As of yesterday (March 3rd, 2004), on one of the two servers:
Postfix Summary
Inbound Msgs 44012 Inbound Size 1586 Mbyte ---------------------
Clean Msgs Summary
Clean Msgs 15416 Size 258 Mbytes Proc Time 2402 seconds ---------------------
Spam Summary
Spam Msgs 12058 Size 102 Mbytes Proc Time 1543 seconds
As a matter of reference, our AntiSpam machines are IBM xSeries 345:
1st) 2xXeon @ 2.4GHz, 1GB RAM, 200MHz bus 2nd) 2xXeon @ 2.8 GHz, 1 GB RAM, 400 MHz bus
both running untuned Linux 2.4 kernel, Spamassassin 2.62 with two custom rules, threshold at 3.5, no analysis of >150k mails.
During worktime hours (8-18 local) the load on the first machine is around 2, on the second machine is way below 1.
Bayes DB is on each single machine and we do training sessions on both servers, when needed.

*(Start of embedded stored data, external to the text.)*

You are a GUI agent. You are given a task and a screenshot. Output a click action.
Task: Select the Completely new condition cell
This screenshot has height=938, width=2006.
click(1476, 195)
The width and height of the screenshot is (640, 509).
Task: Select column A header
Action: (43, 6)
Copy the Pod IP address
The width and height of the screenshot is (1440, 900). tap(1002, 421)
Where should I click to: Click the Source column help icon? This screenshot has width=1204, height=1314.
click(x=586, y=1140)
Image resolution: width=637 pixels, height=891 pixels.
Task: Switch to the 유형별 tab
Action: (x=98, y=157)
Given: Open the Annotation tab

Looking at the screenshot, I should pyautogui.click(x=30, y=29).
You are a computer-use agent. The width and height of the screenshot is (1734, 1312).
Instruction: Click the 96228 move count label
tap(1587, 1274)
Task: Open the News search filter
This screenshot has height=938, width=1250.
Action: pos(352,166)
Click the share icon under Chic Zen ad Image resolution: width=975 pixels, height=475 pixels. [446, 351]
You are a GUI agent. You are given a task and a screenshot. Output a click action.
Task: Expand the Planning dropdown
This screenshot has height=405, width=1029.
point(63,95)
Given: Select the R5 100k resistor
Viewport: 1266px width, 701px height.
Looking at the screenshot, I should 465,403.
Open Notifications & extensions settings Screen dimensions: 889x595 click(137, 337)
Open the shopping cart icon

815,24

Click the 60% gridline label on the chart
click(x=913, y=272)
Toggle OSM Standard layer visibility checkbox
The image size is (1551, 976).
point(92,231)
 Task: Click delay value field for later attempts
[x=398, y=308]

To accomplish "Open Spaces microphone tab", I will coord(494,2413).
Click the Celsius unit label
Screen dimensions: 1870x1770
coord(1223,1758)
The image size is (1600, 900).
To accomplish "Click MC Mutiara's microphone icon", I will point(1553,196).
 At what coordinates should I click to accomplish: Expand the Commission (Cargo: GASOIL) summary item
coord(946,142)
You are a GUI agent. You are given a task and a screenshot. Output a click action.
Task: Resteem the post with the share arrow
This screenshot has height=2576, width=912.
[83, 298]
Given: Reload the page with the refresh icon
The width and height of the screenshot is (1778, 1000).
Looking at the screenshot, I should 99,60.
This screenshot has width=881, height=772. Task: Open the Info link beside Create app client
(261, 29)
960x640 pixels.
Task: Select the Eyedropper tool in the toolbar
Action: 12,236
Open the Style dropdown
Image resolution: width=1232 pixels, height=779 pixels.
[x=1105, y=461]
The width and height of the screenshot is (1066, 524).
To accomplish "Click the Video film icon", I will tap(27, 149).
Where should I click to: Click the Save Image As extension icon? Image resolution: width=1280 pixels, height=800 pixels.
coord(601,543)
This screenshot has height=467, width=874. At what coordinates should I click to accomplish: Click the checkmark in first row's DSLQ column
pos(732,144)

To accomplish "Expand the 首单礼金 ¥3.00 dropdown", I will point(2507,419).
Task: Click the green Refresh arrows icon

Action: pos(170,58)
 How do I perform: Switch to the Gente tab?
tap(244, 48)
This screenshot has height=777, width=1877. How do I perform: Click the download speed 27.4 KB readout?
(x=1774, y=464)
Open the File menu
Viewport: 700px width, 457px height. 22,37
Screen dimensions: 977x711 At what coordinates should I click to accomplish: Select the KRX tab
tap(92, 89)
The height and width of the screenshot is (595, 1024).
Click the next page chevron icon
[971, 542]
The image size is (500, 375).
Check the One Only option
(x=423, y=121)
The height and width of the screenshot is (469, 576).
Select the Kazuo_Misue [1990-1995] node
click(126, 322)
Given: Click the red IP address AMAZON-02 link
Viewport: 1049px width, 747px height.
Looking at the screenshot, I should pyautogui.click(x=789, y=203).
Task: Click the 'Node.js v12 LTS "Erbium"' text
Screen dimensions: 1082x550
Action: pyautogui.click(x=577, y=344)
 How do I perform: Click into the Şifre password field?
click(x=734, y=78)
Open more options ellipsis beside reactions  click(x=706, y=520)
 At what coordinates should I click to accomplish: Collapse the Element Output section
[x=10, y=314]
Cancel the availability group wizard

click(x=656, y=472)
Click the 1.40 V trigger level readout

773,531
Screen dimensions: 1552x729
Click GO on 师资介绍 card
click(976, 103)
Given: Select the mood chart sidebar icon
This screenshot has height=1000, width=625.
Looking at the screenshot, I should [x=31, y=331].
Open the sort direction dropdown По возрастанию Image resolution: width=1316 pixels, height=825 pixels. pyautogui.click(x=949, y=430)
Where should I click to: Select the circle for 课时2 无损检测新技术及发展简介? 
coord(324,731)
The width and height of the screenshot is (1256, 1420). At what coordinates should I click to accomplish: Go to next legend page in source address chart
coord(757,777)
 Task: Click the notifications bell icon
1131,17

Sharing the Bayes DB between multiple SpamAssassin servers can be achieved using a RDBMS as a backend, but this adds another point-of-failure. Hardware load balancing does a good job in presenting all servers the same incoming spam-base.
Number of managed domains doesn't really matter until there's no per-domain AntiSpam customization.
If anyone would like to have more numbers, just ask and I'll do my best to produce some statistics.